Sitting in the Southern District of New York, Judge Denise L. Cote ruled on September 1st that an original creditor attempting to collect its own debt is not a debt collector under the meaning of the Fair Debt Collection Practices Act (FDCPA). Under the FDCPA, debt collectors are forbidden from employing a variety of deceptive and unethical practices in order to collect debts. The law does not, however, apply to original creditors.
In the case of Almonte v. Public Storage, Inc., 11-cv-1404, Public Storage placed a lein on the contents of a self-storage unit when monthly rents fell into arrears. Public Storage then reported false information to a third-party debt collection firm called Allied Interstate, and conspired with Allied to report false information about Almonte to credit bureaus. Even still, Judge Cote found Public Storage to be an original creditor under the FDCPA, and ruled that, as an original creditor, the FDCPA did not apply to any of Public Stroage’s debt collection activities in the case.
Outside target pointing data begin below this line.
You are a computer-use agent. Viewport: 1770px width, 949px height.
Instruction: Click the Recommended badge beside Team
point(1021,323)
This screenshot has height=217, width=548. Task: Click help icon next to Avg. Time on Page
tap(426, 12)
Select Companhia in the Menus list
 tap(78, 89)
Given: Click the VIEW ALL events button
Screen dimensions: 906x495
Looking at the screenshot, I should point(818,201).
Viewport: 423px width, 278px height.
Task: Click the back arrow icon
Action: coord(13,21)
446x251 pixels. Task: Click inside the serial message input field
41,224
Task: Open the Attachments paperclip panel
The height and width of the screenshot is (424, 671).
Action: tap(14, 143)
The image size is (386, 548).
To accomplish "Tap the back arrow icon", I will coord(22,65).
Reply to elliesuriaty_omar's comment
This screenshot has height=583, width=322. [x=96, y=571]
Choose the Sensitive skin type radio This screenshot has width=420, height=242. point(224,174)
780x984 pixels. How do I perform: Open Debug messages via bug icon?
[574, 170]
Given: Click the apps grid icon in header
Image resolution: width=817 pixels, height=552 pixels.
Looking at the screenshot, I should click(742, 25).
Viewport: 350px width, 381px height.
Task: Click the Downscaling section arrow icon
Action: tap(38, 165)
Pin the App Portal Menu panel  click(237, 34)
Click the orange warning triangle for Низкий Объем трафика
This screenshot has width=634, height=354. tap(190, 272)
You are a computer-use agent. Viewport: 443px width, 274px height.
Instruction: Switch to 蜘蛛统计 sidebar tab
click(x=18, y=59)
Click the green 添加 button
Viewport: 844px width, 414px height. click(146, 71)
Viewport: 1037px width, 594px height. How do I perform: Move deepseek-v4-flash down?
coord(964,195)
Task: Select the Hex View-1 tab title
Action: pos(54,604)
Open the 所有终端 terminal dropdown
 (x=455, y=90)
While the case represents a minor setback for consumers, it has long been settled that the FDCPA does not apply to original creditors. So the decision, while unfortunate, was not unexpected. Moreover, the decision has no bearing on other consumer protection statutes which could have potentially been brought to bear in this case, namely the Fair Credit Billing Act (FCBA) and the Fair Credit Reporting Act (FCRA).